Chris Milam (Wisp of Smoke), “Beholder.” This story, like “A Student’s Tale of Woe” deals with interpretation, and yet manages to keep the theme unique and relevant. It speaks to the heart of art: mechanics and artistic merit while comparing and contrasting two different points of view on the subject. This story is both insightful and entertaining, leaving us to contemplate which path is the best.
SECOND RUNNER UP
Jon, “Farewell Opportunities.” This story draws the reader in with enthralling imagery, comparing the battle to a Renoir, and a Renoir when viewed from the distance, you see one thing, but up close what you thought was clear is actually something else entirely. Throughout the story, we are given subtle hints and poetic images that fill the canvas and a picture unfolds before us. We see the newly fallen join the ranks of those watching. From the touching beginning to the bittersweet ending we are given a glimpse at the hereafter.

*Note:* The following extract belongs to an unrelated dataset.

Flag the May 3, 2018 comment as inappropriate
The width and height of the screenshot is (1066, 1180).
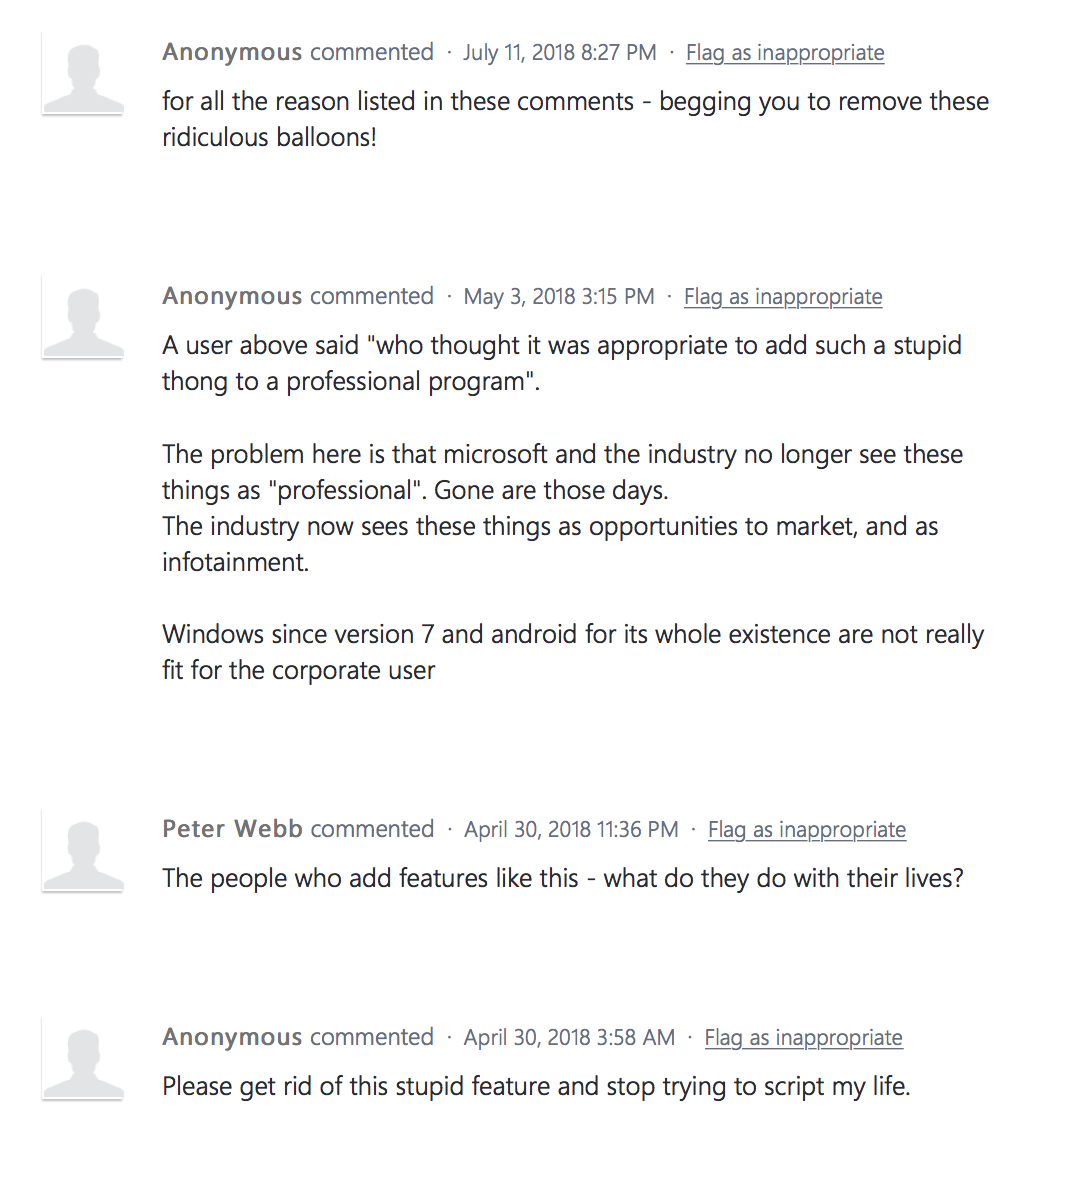[x=782, y=297]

This story is both touching and sentimental and it made me glad I read it.
FIRST RUNNER UP
Maven Alysse, “Putting on Your War Face.” With a judicious combination of dialog and description this story provides the image of tired tavern wenches, working in the environment one would expect when dealing with soldiers fresh off the line. This image is supported throughout the story until the final line when the writer elegantly turns the story on its ear, revealing that sometimes—no matter what the circumstances: boys will be boys.
And now: for his second time (in recent weeks, too!), it’s Flash! Friday
“L’Enfer, C’est La Guerre”
This story provides a beautiful metaphor for that moment between – between life and death, between mortality and eternity. Like “Farewell Opportunities” it shows a world that isn’t quite what we think, but in this story the reader is taken inside the life and thoughts of one man. We see the change that comes with understanding and the regret that comes with knowing there is nothing you can do now to change what you have done, and in that moment there is the stirring pain of regret. In the end, as the final bugle call is sounded, we are left to wonder what seeds the protagonist has sown, and where they will lead him. This story left me wondering exactly what Colonel Boniface would find when he answered the call. Truly chilling and touching.
Very nice work, Phil! Another winner’s badge waits for you below. Here is your updated winner’s page and your winning tale on the winners’ wall. Please watch your inbox for another round of interview questions for this week’s #SixtySeconds feature. And here is your winning story:
L’Enfer, C’est La Guerre
“War is Hell,” the barmaid reminded him, placing a mug of pale lager before him.
Until now, Colonel Boniface had never understood the sentiment. He lived for battle! Primping for the mirror in his dress blues. Saluting his men as they charged bravely past him, into the fray. And how the ladies loved an officer! (War widows needed comfort, too.)
And his Angelique, ever faithful, waiting at home.
Boniface regretted nothing, until that bullet found his brain.
“Vive la mort,” was the motto painted across this tavern’s wall. Time had no meaning here. Golden Horde, Napoleonic infantrymen, soldiers from conflicts past and future, all passed through. Some were heading home. Others…
“Angelique… I’m sorry,” he whispered.
The barmaid’s dress twirled as she turned away, head held high, cradling a dozen empty beer steins. Outside the tavern, a bugler played his muster call.
Boniface drank his beer — a final comfort — and looked to the door with dread.